Come anticipato, Orwell fa riferimento al 2+2=4 in quello che è probabilmente il suo scritto più celebre: 1984.[21] Questa opera pubblicata nel 1949, è una distopia sui sistemi totalitari, rispetto ai quali Orwell riesce a cogliere in anticipo degli aspetti cruciali. Il protagonista del romanzo ambientato a Londra è Winston Smith. Winston è un membro del Partito esterno, che però inizia a fare ciò che non è permesso in un totalitarismo: prende coscienza della sua reale condizione. Winston è consapevole dal primo istante che presto o tardi verrà scoperto per la sua dissidenza. In un mondo in cui si è perennemente osservati, Winston sa che basta una smorfia incontrollata a rivelare i pensieri eterodossi di un uomo.[22] L’atto che segna definitivamente il suo triste destino è la scrittura di un diario privato. Le parole di Winston rendono l’importanza di questo gesto nel contesto di un regime totalitario:
“Ciò che ora stava per fare era iniziare un diario, un atto non illegale di per sé (nulla era illegale, dal momento che non esistevano più leggi), ma si poteva ragionevolmente presumere che, se lo avessero scoperto, l’avrebbero punito con la morte o, nella migliore delle ipotesi, con venticinque anni di lavori forzati. [...] Segnare quella carta era un atto definitivo, cruciale.”[23]  
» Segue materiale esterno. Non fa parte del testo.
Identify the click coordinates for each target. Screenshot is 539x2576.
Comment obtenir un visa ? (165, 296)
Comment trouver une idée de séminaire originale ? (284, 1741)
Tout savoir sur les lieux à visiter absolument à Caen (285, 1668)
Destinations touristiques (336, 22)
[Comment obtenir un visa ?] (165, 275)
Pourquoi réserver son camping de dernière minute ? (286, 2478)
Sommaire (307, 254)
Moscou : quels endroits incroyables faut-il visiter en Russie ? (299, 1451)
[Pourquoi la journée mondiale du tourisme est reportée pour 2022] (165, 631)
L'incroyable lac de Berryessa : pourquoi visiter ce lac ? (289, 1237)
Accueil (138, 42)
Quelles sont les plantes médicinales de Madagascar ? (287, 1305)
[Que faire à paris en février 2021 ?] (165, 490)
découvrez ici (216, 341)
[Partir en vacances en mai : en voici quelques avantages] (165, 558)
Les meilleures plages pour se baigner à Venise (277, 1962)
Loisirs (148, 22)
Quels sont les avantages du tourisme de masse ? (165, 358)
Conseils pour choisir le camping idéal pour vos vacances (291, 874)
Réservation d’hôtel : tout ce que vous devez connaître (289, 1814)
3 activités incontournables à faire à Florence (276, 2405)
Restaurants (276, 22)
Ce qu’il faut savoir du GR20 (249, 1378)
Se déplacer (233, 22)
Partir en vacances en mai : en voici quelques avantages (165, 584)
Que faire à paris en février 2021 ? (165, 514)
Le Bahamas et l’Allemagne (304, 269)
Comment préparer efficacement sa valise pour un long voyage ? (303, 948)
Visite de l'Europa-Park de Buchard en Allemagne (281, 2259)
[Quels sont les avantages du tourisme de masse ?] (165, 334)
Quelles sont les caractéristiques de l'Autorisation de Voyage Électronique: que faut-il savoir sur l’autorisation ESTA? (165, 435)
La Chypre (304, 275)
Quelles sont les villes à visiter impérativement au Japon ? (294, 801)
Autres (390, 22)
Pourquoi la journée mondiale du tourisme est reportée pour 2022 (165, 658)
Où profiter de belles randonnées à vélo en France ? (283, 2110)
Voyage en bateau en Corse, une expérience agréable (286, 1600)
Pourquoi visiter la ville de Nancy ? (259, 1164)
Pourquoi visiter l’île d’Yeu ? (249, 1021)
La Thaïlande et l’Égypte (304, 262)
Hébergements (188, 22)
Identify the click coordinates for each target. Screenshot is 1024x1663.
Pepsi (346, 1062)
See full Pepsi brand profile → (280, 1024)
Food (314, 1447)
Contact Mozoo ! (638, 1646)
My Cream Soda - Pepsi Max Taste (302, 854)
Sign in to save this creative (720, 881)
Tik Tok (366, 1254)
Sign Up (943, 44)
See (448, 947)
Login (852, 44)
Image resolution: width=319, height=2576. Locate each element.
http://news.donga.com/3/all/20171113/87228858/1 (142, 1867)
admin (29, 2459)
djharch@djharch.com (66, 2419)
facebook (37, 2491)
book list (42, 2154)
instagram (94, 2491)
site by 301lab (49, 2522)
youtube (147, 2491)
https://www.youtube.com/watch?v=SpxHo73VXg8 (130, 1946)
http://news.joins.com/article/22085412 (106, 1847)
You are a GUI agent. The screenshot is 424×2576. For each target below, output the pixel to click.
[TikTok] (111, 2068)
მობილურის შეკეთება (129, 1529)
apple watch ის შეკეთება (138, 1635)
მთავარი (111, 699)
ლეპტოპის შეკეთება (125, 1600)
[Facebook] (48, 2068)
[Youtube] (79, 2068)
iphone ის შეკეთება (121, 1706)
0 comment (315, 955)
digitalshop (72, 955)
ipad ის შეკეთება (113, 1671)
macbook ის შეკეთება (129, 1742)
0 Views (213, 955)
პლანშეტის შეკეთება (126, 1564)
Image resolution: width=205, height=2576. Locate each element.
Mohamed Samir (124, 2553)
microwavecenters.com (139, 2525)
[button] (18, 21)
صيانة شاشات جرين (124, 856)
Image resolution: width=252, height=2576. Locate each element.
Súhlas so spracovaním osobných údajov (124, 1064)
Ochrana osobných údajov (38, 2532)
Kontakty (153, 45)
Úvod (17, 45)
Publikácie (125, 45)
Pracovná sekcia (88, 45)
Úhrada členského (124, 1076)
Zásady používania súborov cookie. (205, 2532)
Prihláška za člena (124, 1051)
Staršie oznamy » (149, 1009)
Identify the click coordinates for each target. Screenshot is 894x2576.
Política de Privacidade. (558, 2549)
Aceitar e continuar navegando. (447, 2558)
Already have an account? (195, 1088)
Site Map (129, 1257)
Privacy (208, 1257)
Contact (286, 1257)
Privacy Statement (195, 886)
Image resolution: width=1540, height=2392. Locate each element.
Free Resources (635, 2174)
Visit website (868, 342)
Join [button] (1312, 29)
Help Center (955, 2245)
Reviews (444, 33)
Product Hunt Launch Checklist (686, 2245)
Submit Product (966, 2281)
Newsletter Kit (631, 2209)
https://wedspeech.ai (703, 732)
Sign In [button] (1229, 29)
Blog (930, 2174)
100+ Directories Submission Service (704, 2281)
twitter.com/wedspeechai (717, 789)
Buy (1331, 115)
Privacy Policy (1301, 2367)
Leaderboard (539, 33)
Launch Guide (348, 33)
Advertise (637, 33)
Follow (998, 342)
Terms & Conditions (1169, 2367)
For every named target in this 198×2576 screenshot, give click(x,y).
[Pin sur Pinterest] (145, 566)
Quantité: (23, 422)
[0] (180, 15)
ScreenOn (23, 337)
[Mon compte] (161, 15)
Winston mettendo su carta i suoi pensieri, crea una realtà altra da quella imposta dal Partito. Infatti, poco dopo, in un momento di incoscienza scriverà sul diario delle proteste contro il “Grande Fratello”, colui che è al capo del Partito. Winston continua a scrivere sul suo diario e in lui si fa sempre più pressante il chiedersi a chi stia scrivendo. Le parole del protagonista a questo proposito, rivelano la chiara valenza politica del suo gesto:
“Ancora una volta si chiese per chi stesse scrivendo il suo diario. Per il futuro, per il passato, per un’epoca che poteva essere del tutto immaginaria. E davanti a lui non si parava la morte, ma l’annientamento. Il diario sarebbe stato ridotto in cenere e lui, vaporizzato. Solo la Psicopolizia[24] l’avrebbe letto, prima di spazzarlo via dall’esistenza e dalla memoria. Come potevate rivolgervi al futuro quando di voi non sarebbe sopravvissuta, fisicamente, la benché minima traccia, nemmeno una parola, scribacchiata su un pezzo di carta? [...] Egli era un fantasma isolato, che proclamava una verità che nessuno mai avrebbe udito, ma finché avesse continuato a proclamarla, in un qualche misterioso modo l’umana catena non si sarebbe spezzata. Non era facendosi udire che si salvaguardava il retaggio degli uomini, ma conservando la propria integrità mentale. Tornò al tavolo, intinse la penna nell’inchiostro e scrisse:
Al futuro o al passato, a un tempo in cui il pensiero sia libero, gli uomini siano gli uni diversi dagli altri e non vivano in solitudine... a un tempo in cui la verità esista e non sia possibile disfare ciò che è stato fatto:
Dall’età dell’uniformità, dall’età della solitudine, dall’età del Grande Fratello, dall’età del bipensiero...
Salve!”[25]
Questo frammento introduce diversi temi fondamentali. Il lavoro che Winston svolge per il Partito è quello di modificare il passato secondo gli ordini del potere stesso. Winston fa parte di una macchina complessa che cambia ogni documento esistente del passato secondo le contingenze del presente. In tal modo ciò che dice il Partito è sempre vero e, soprattutto, non è possibile dimostrare che ci sia stata una modifica del passato. Non è un caso che il protagonista concentri molte delle sue riflessioni proprio sulla modificabilità del passato, visto che è il suo settore di competenza. Ciò gli consente di avanzare riflessioni molto importanti:
“Se il Partito poteva ficcare le mani nel passato e dire di questo o quell’avvenimento che non era mai accaduto, ciò non era forse ancora più terribile della tortura o della morte? [...] E se tutti quanti accettavano la menzogna imposta dal Partito, se tutti i documenti raccontavano la stessa favola, ecco che la menzogna diventava un fatto storico, quindi vera. “Chi controlla il passato” diceva lo slogan del Partito “controlla il futuro. Chi controlla il presente controlla il passato.” E però il passato, sebbene fosse per sua stessa natura modificabile, non era mai stato modificato. Quel che era vero adesso, lo era da sempre e per sempre. Era semplicissimo, bastava conseguire una serie infinita di vittorie sulla propria memoria. Lo chiamavano “controllo della realtà”. La parola in neolingua era: “bipensiero.”[26]
 
[1] In realtà Dostoevskij usa la formula 2x2=4, ma con lo stesso significato di quella 2+2=4.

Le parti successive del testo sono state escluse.